Still, OPEC countries have stepped into that void, capturing more market share. Iran, Iraq, and Saudi Arabia have dramatically scale up production. In the past two years, Iran and Saudi Arabia have each added 1 mb/d in additional supply. And Saudi Arabia, Kuwait, the UAE, and Iraq are all near all-time highs, the IEA concludes.

“I think it’s been very interesting the last few months because non-OPEC supplies are actually falling very fast,” Amrita Sen, chief oil analyst at Energy Aspects, told CNBC. But that has been almost entirely offset by higher OPEC production. “Unless and until OPEC production really comes back in, it’s hard to see how we break out of this range. I think $50 to $55, or let’s say $45 to $55, is really the new range now.”

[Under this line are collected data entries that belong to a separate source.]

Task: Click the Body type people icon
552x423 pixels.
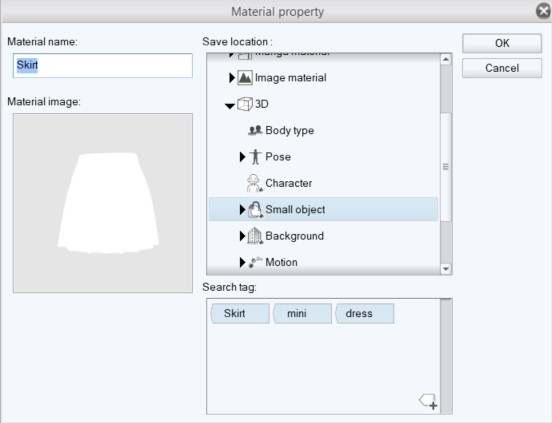Action: point(255,130)
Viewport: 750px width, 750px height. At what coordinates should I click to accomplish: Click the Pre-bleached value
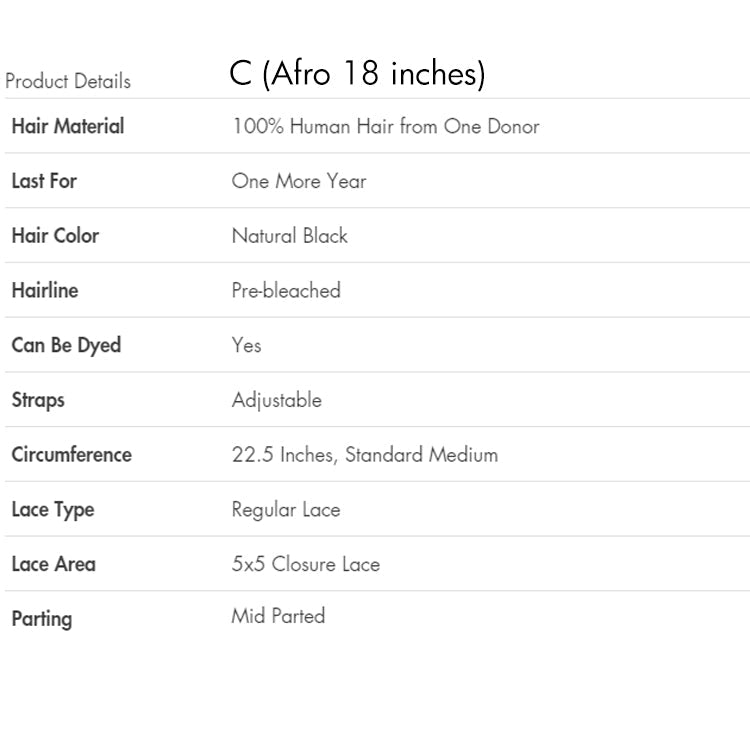[286, 290]
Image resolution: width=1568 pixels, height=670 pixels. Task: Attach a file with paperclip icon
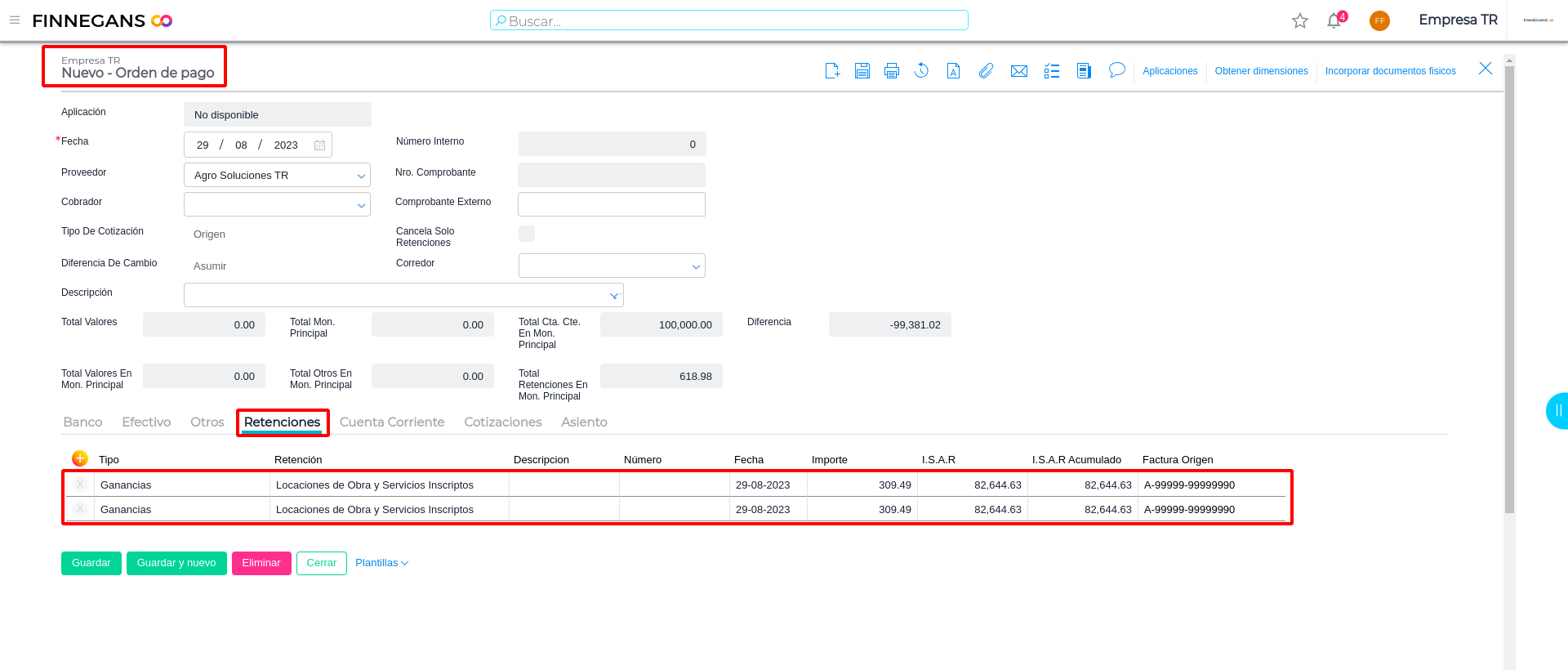(x=987, y=71)
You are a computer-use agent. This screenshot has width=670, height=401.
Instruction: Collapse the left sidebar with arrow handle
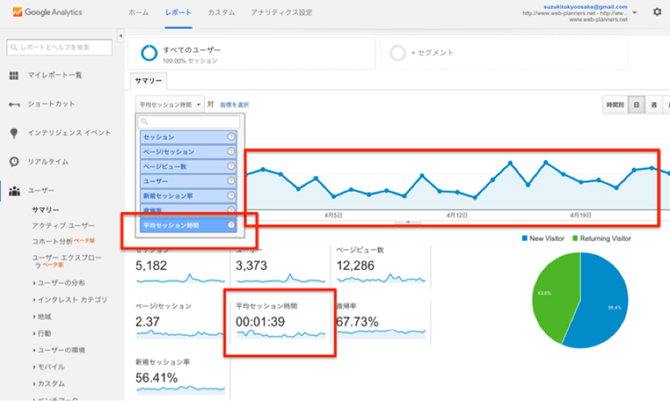[120, 36]
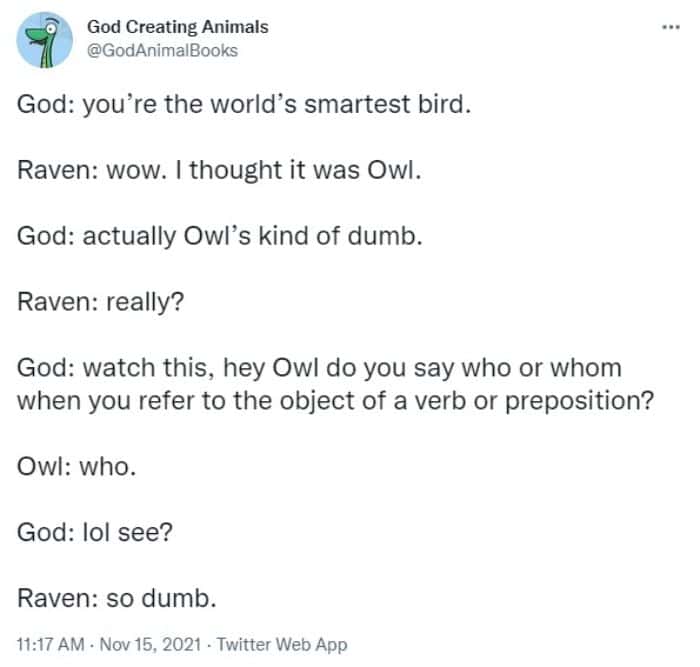
Task: Click the "Raven: really?" line
Action: click(100, 302)

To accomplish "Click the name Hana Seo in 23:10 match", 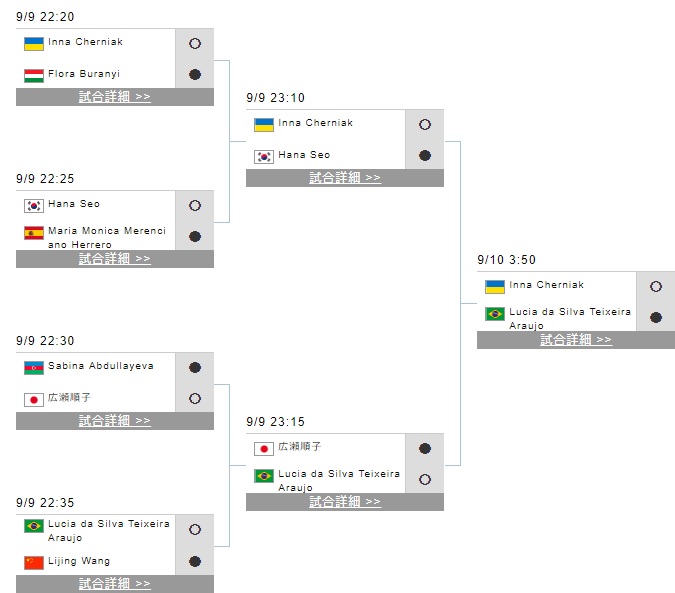I will [x=304, y=155].
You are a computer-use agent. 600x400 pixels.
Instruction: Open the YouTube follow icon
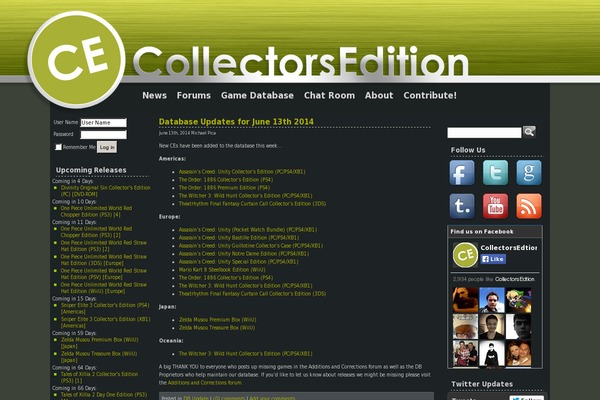coord(495,206)
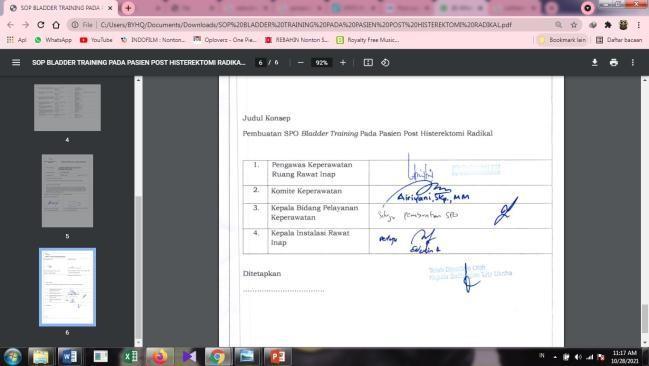This screenshot has height=366, width=649.
Task: Rotate the document counterclockwise
Action: 385,63
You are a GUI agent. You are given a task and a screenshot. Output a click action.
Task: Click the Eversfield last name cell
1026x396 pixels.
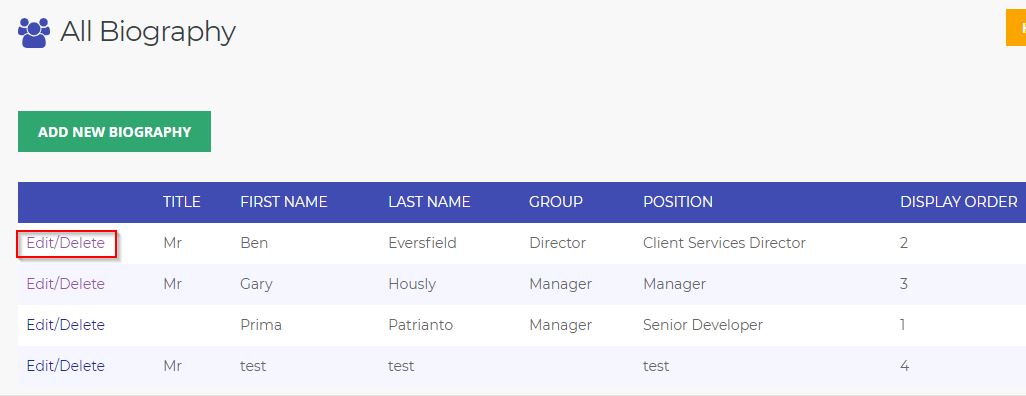422,243
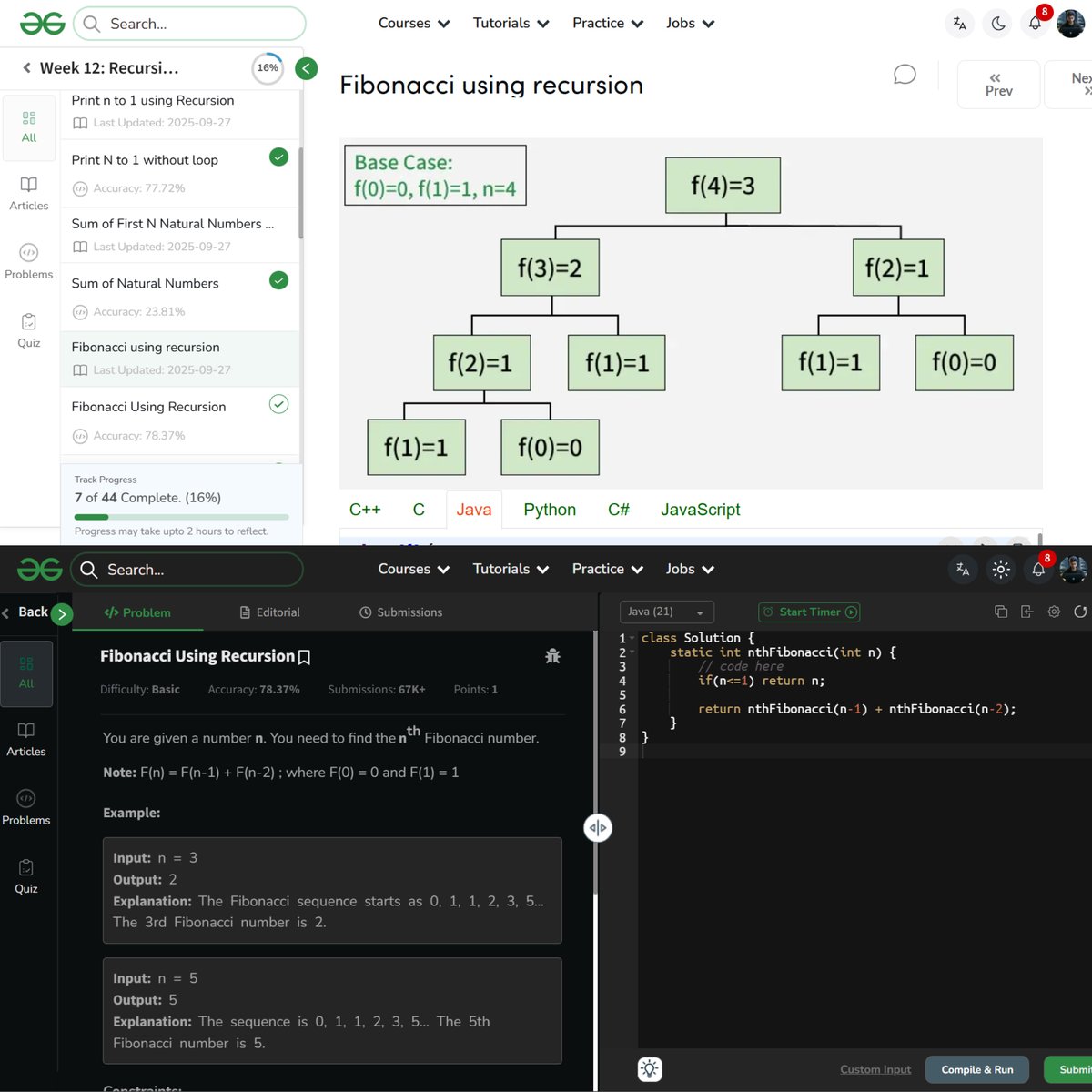Image resolution: width=1092 pixels, height=1092 pixels.
Task: Toggle editor theme with lightbulb icon
Action: [x=649, y=1069]
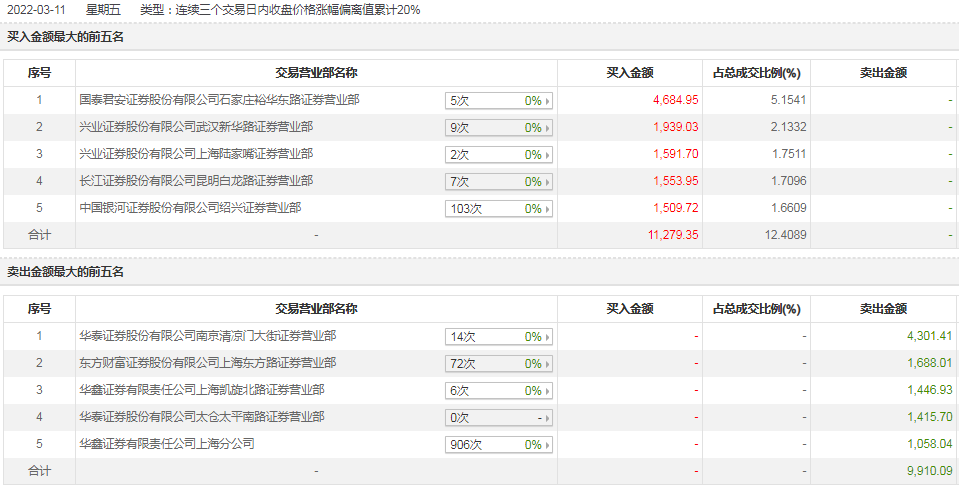Viewport: 959px width, 487px height.
Task: Click the 买入金额最大的前五名 section title
Action: tap(65, 37)
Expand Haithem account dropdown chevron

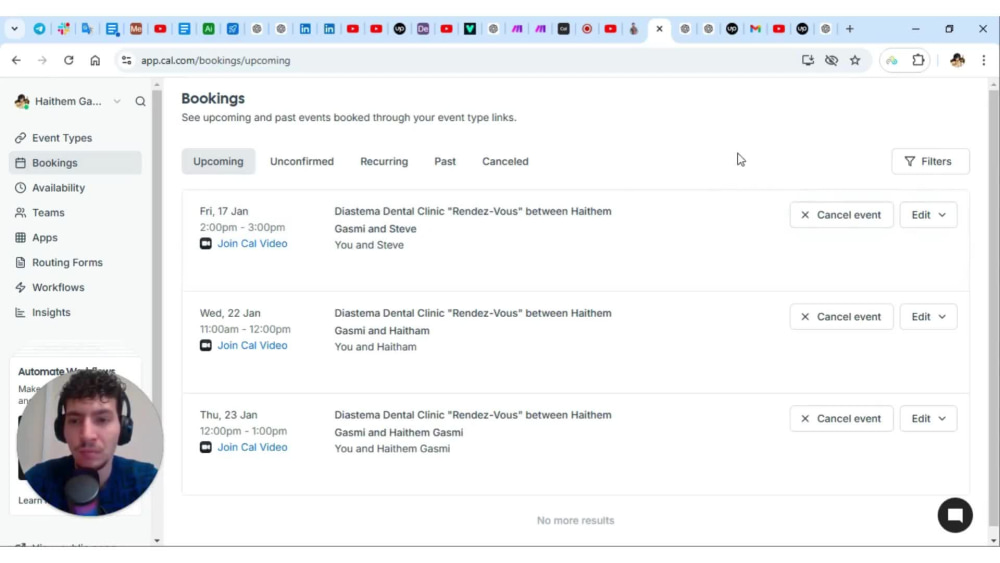tap(117, 101)
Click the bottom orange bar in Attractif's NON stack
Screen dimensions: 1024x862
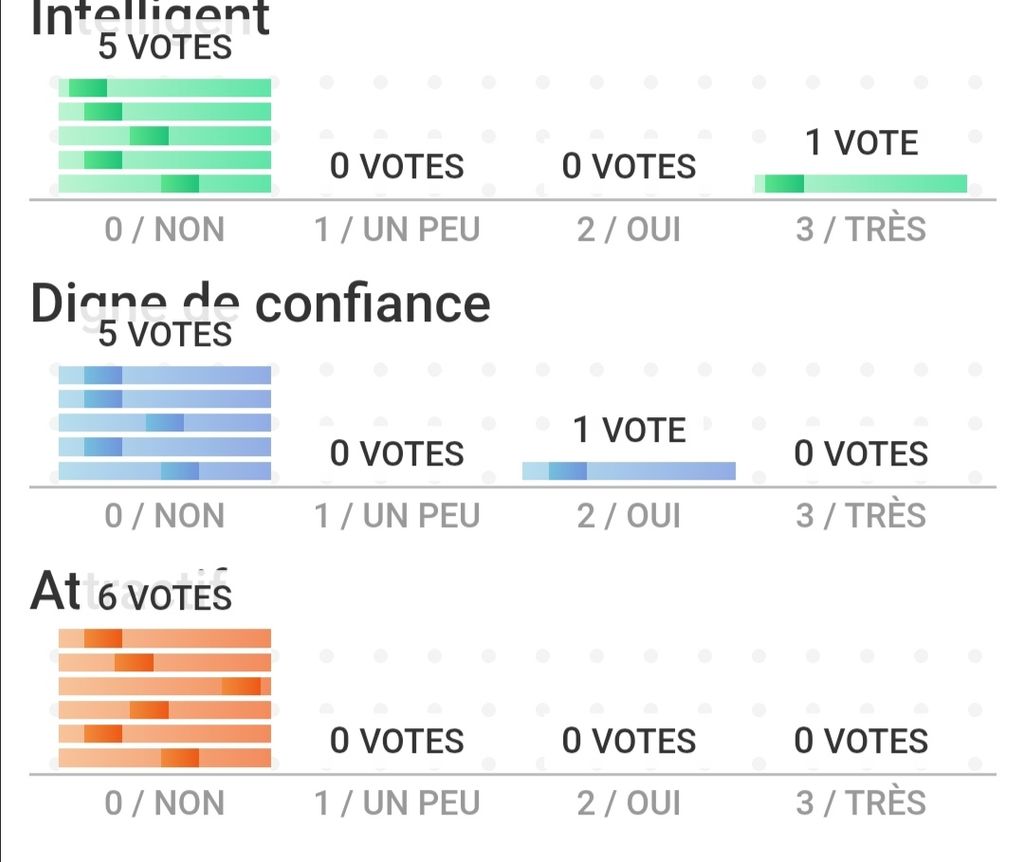pos(165,757)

Oil inventories “in OECD countries are swelling to levels never seen before” and in July OECD inventories “smashed through the 3.1 billion barrel wall.” The extraordinary levels of oil sitting in storage will kill off any price rally even when supply and demand do come into balance. And in one glaring projection, the IEA sees global inventories continuing to build through 2017, a sure sign that prices will struggle to gain ground anytime soon. With demand suddenly looking weaker than expected, and supply proving to be more resilient than expected, “it looks like we may have to wait a little longer” for the market to balance, the IEA says. Supply will continue to outpace demand through at least the first half of 2017. Related: Game May Not Be Over For Barnett Shale

OPEC also released its monthly report this week, and it sees the same trends emerging in the oil market. OPEC revised its estimate for non-OPEC supply upwards, seeing gains of 200,000 barrels per day in 2017 compared to a previous forecast for a 150,000 barrel-per-day decline. A big chunk of that could come from the Kashagan project in Kazakhstan, a $50 billion-plus white elephant that has plagued its owners Eni, ExxonMobil, Total, and Shell. The project is a decade behind schedule and vastly over budget, but it could come online in October and add 370,000 barrels per day by next year.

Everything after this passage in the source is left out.